Toxic metals leaching out of brake pads in cars might mess with our ability to fight infections: Study
Toxic metal particles from worn-out brake pads are small enough to reach the lungs, and this could be responsible for increasing people's susceptibility to respiratory infections.
For years, we have known about the dark side of diesel exhaust. Now another pollutant is coming to light: dust from worn-out car brake pads. According to a new study, these dust particles, like diesel exhausts, could mess with our ability to fight infections.
Toxic metal particles from worn-out brake pads are small enough to reach the lungs, according to the researchers attached to the study. These pollutants could be responsible for increasing people's susceptibility to respiratory infections, they add.
However, Little is known about the health impacts of brake pads or non-tailpipe emissions. "I was concerned that politicians and companies were promoting zero-emission vehicles when in reality they were simply ignoring their non-tailpipe emissions. Their basis for doing so was that all the evidence suggested that the tailpipe emissions that were responsible for the majority of the adverse health effects. Certainly, diesel emissions were the first target to tackle, but not the only one," Dr Ian Mudway, who led the research at the MRC Centre for Environment and Health at King's College London, told MEA WorldWide (MEAWW).
Dust from the brake pad makes up for a large portion of inhalable pollutants called particulate matter 2.5 (PM 2.5), constituting 20% of total PM2.5 traffic pollution released into the environment. In comparison, only 7% of PM2.5 pollution comes from tailpipe exhaust fumes at roadside sites, says the study.
Talking about the health impacts of brake pad dust, Dr Mudway says, "Generally speaking healthy individuals are very effective at neutralizing, or eliminating these metals in the short term. But in most cases, notwithstanding the acute effects on immunity that we saw, the effects of metals are likely to be long term and might accumulate within the body."
Dr Mudway and his colleagues decided to investigate brake pads after finding traces of metals such as copper, antimony and barium in pollutants on London's roads. Metals are toxic to the body: past research on welders and foundry workers has shown that tiny particles rich in metal components can reduce the immune system's ability to fight bacterial infections such as pneumonia. And since brake dust also contains a lot of metal particles, the researchers wanted to test if those found in brake dust can have a similar effect.

**Recorded information:**
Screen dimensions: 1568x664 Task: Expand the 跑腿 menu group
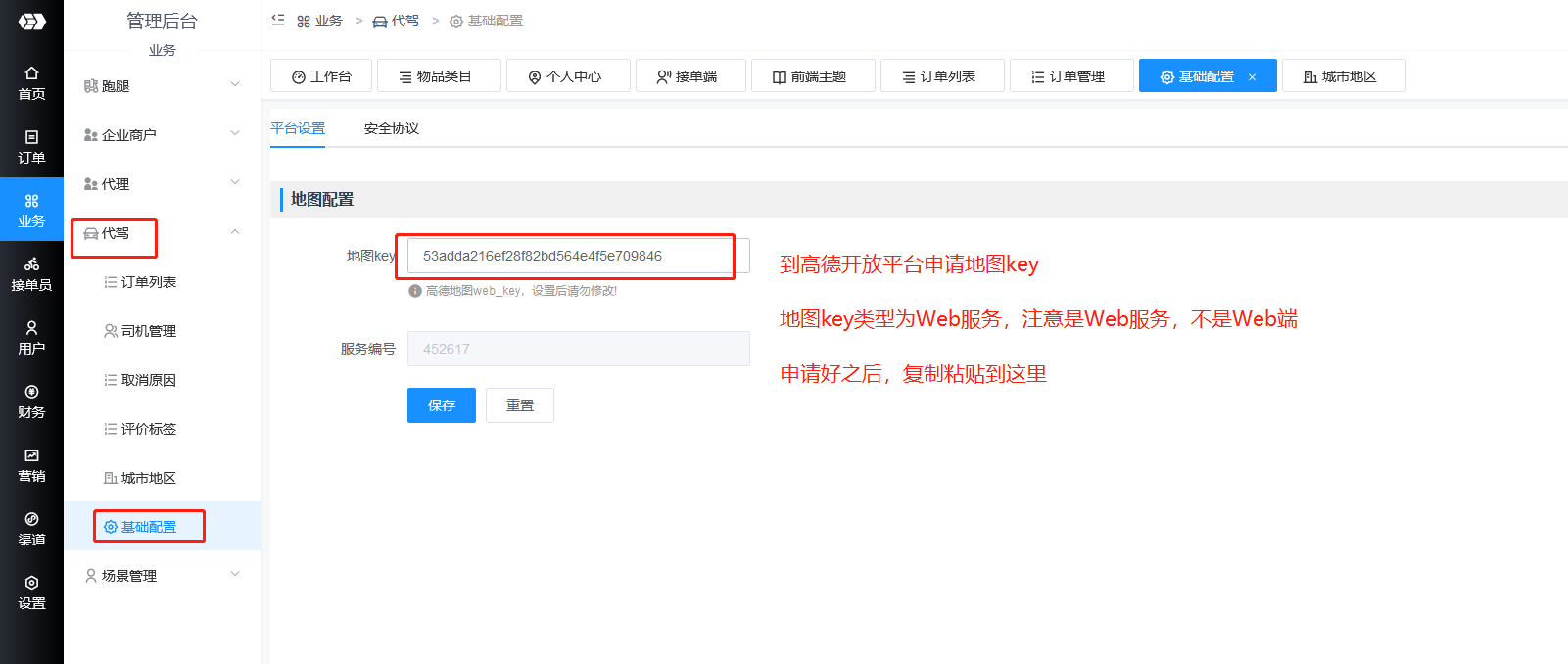(x=162, y=86)
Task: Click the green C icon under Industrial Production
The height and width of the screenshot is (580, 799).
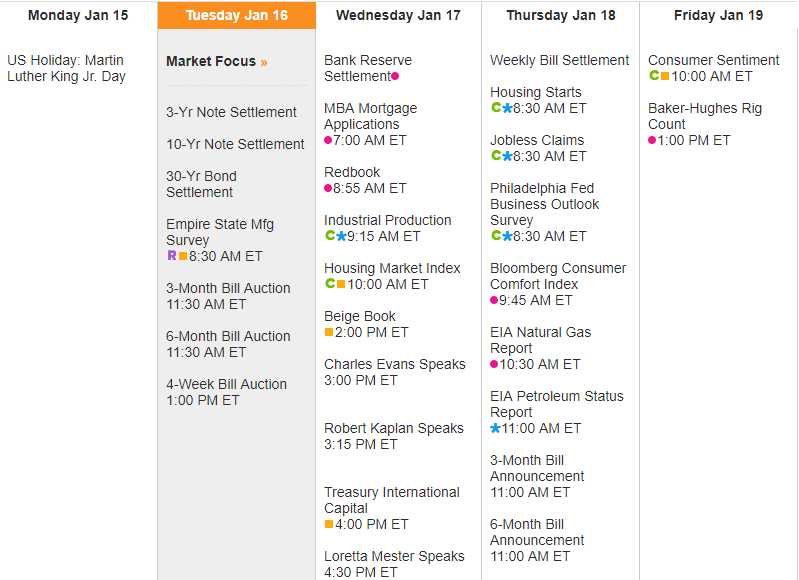Action: (330, 236)
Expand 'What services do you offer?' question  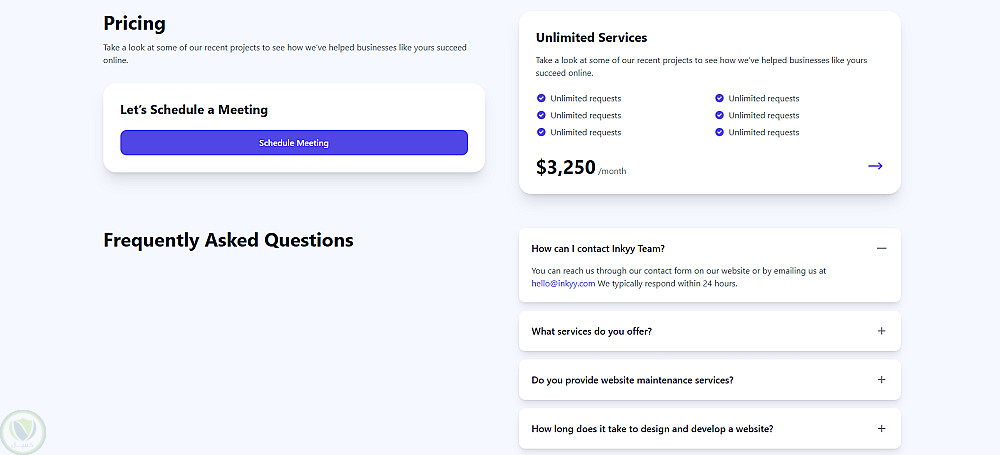[881, 331]
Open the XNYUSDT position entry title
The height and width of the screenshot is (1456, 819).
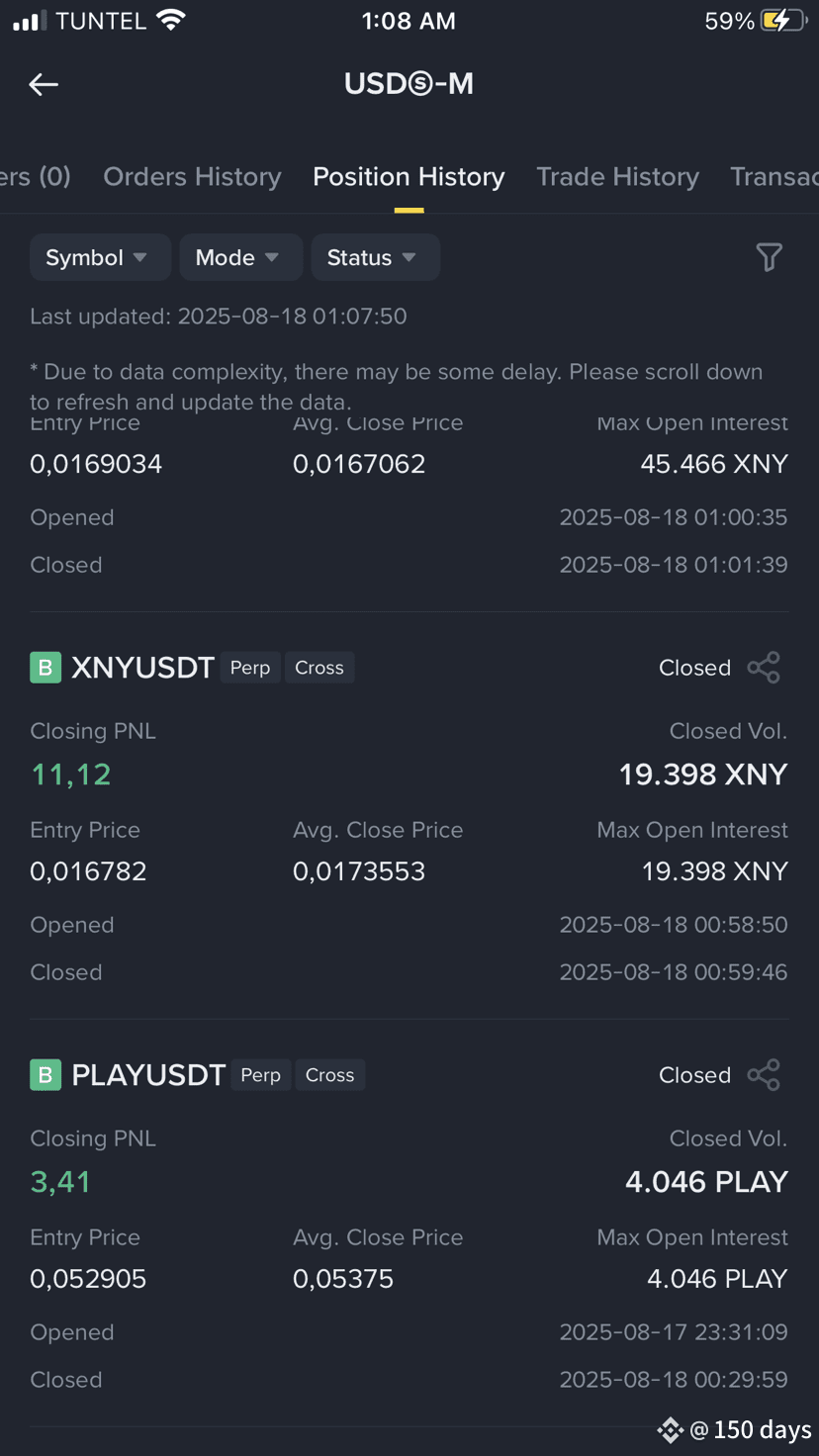pyautogui.click(x=142, y=668)
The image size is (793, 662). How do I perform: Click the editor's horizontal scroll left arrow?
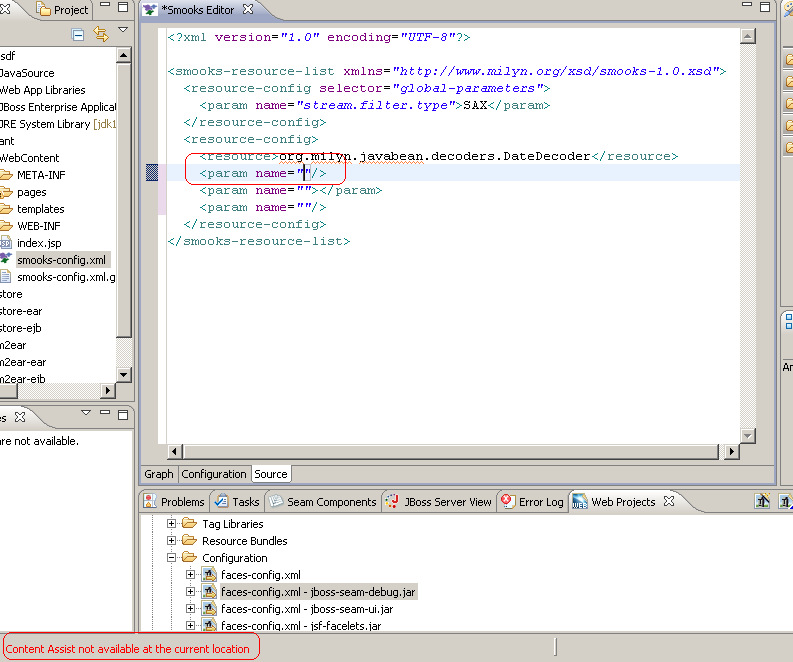(174, 452)
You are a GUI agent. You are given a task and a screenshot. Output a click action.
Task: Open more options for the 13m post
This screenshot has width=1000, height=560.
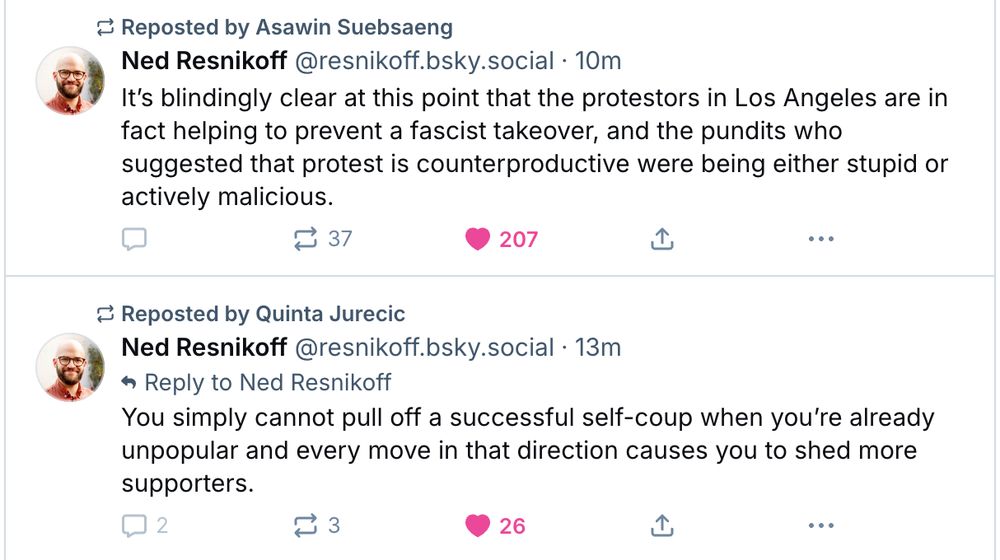click(x=821, y=526)
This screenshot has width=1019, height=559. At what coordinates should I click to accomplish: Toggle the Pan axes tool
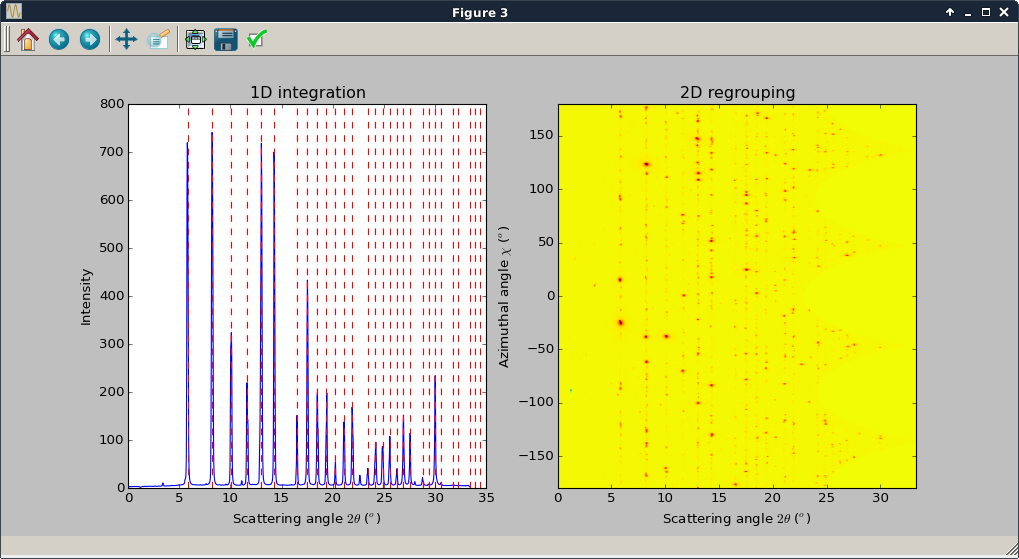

**What this task involves:** According to the brake-dust article, what share of total PM2.5 traffic pollution released into the environment comes from brake pad dust? Use only the brake-dust article.

**Task result:** 20%